Saturday, January 22, 2011

My Observation on Teaching and Remakes

Last weekend I had the pleasure of seeing Broadway entertainer Sutton Foster at the Kennedy Center. As did the other many people in the theater, I thoroughly enjoyed the show. She is a talented singer and entertainer. Perhaps what impressed me the most was her rendition of John Denver's Sunshine On My Shoulders. As a person with a music background, I have always been choosy about what label, what orchestra, what performers, what venue when it comes to music. However, my biggest hang up has been when people choose to remake a song. I believe that beating the original is very hard - the standard so to speak. Unless the artist really takes the song and makes it their own, without changing its original intent, a remake can be a disaster. So how does this apply to teaching? The standard. If we as educators, can take the standards and make them our own, without changing their purpose or intent, we won't lose the art of teaching.
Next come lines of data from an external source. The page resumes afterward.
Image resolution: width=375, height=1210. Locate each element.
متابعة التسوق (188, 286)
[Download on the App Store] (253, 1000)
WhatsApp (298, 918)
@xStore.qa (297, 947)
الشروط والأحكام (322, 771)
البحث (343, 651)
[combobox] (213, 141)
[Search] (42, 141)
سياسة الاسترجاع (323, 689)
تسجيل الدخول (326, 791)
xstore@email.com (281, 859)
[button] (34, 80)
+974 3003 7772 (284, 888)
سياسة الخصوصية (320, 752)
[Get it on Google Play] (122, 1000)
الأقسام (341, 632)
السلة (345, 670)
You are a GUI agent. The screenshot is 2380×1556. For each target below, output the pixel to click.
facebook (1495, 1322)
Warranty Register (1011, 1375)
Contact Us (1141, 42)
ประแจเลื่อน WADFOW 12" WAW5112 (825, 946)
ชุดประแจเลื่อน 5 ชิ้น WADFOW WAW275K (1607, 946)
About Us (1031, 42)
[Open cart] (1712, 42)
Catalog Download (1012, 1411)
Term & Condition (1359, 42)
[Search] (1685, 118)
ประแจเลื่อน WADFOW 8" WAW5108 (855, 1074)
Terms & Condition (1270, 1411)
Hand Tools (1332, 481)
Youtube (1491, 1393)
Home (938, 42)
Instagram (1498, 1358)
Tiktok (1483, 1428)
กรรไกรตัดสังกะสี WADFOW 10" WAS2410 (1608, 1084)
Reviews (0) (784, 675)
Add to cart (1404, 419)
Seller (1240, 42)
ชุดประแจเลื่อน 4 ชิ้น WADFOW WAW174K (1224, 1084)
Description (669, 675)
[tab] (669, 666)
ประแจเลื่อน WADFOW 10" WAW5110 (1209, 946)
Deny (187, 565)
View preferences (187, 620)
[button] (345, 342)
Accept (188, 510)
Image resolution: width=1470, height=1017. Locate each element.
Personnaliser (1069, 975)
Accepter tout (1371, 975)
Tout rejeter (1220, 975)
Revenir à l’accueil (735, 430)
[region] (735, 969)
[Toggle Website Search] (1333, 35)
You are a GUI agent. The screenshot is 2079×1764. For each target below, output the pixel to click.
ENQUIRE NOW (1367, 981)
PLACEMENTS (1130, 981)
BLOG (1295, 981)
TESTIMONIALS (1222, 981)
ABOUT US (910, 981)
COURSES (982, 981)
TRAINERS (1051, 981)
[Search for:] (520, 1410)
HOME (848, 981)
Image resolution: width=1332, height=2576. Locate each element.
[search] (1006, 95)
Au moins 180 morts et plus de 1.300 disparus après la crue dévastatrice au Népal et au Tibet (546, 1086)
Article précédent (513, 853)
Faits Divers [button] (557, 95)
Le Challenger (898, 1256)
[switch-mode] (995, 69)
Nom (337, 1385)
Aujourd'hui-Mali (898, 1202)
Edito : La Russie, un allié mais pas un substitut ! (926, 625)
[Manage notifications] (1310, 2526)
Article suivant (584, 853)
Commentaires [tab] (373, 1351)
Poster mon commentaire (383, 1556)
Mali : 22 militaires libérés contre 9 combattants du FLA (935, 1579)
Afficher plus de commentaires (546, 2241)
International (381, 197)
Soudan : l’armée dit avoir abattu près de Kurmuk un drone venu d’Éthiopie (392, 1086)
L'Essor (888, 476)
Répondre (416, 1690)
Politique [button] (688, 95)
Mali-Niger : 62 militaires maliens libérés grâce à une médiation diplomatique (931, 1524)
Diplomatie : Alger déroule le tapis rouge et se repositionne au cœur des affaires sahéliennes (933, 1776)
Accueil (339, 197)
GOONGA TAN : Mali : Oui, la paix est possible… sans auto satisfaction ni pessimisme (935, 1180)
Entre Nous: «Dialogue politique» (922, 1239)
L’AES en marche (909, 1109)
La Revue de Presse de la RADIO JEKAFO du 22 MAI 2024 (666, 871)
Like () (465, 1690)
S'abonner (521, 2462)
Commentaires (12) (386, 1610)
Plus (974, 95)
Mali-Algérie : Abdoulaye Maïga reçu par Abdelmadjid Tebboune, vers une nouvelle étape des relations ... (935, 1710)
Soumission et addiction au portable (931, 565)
I hear people say that the standards have ruined teaching. I disagree. I feel that we lose creativity and the art of teaching when we focus purely on skill and drill. We all need to take a lesson from the arts - you can achieve a standard in multiple ways. You can do it by putting your own spin on it and making it your own. AND you can please your audience when you do it. Sutton Foster didn't sing the song like John Denver, but everyone knew exactly what the song was, got the same message, but was able to hear it from her perspective and interpretation. She made it her own with her own style. Creativity can't get lost in our society of accountability. Rather, it should be the glasses through which we see education. I know kids appreciate it too!